Physicians Discover Palbociclib Effective in Cancers Beyond Those of the Breast

A literature review by researchers at the Abramson Cancer Center has identified a potential use of the cell cycle inhibitor palbociclib in a variety of cancers.

Earlier this year, the FDA approved palbociclib as frontline treatment for postmenopausal women with estrogen receptor-positive, HER2-negative metastatic breast cancer. An inhibitor of the cyclin-dependent kinase (CDK) 4/6 proteins, palbociclib halts the cell division cycle and prevent proliferation of the cancer cells. Now, a new report has identified potential use of this cell cycle inhibitor in a variety of other cancers.

Experts at the Abramson Cancer Center, University of Pennsylvania, conducted a literature review of preclinical and translational data and early- and late-phase clinical trials that evaluated palbociclib in diverse tumor types, published till March 1, 2015. Lead study author Amy S. Clarke, MD, MSCE, lead author on the paper believes, “All living cells undergo cell division and palbociclib's unique capacity to halt the cell division process therefore has potentially broad applicability.”
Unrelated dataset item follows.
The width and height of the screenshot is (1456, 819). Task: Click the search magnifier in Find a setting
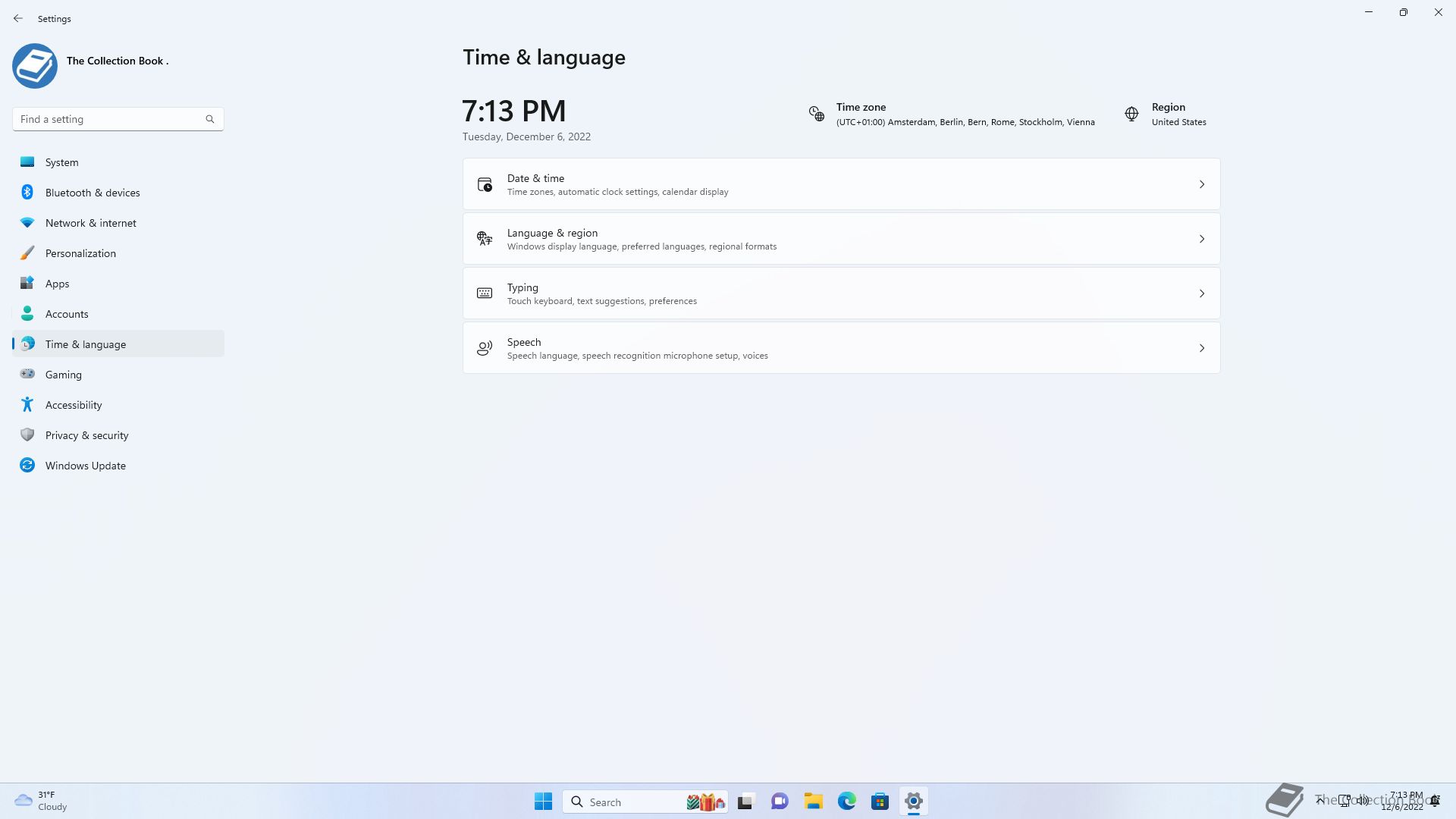click(210, 119)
The following were the key findings of the review:

  • Palbociclib is a potent and specific oral CDK 4/6 inhibitor that has strong preclinical data to support its activity in retinoblastoma protein—expressing tumors.
  • Phase 1 trials have demonstrated safety, and phase 2 trials have shown single-agent activity in mantle-cell lymphoma, breast cancer, liposarcoma, and teratoma with reversible neutropenia as the main toxic effect.
  • Addition of palbociclib to endocrine therapy improves progression-free survival in endocrine therapy—naïve and endocrine therapy–resistant metastatic settings.
  • Combining palbociclib with other anti-cancer agents is feasible, and early results in myeloma and some solid tumors have led to more definitive studies.

Senior study author Peter J. O'Dwyer, MD, said, “This drug has minor effects on normal cells other than neutrophils (white blood cells. In tumors, it can cause shrinkage, or more commonly, arrest of growth. As we discover new functions for the CDK4/6 target of this medicine, we are likely to use it in combinations to make other anti-cancer agents work better.” Additionally, recent findings that palbociclib has targets beyond the cell cycle can expand could significantly expand its therapeutic role, O’Dwyer believes.

The safety records of palbociclib in breast cancer studies are quite encouraging, with the primary adverse effect being reversible neutropenia with a once-daily dosing. This can be overcome with temporary discontinuation of the drug and reintroducing it at a lower dose. Other side effects of palbociclib include fatigue, nausea, diarrhea, constipation, and rash.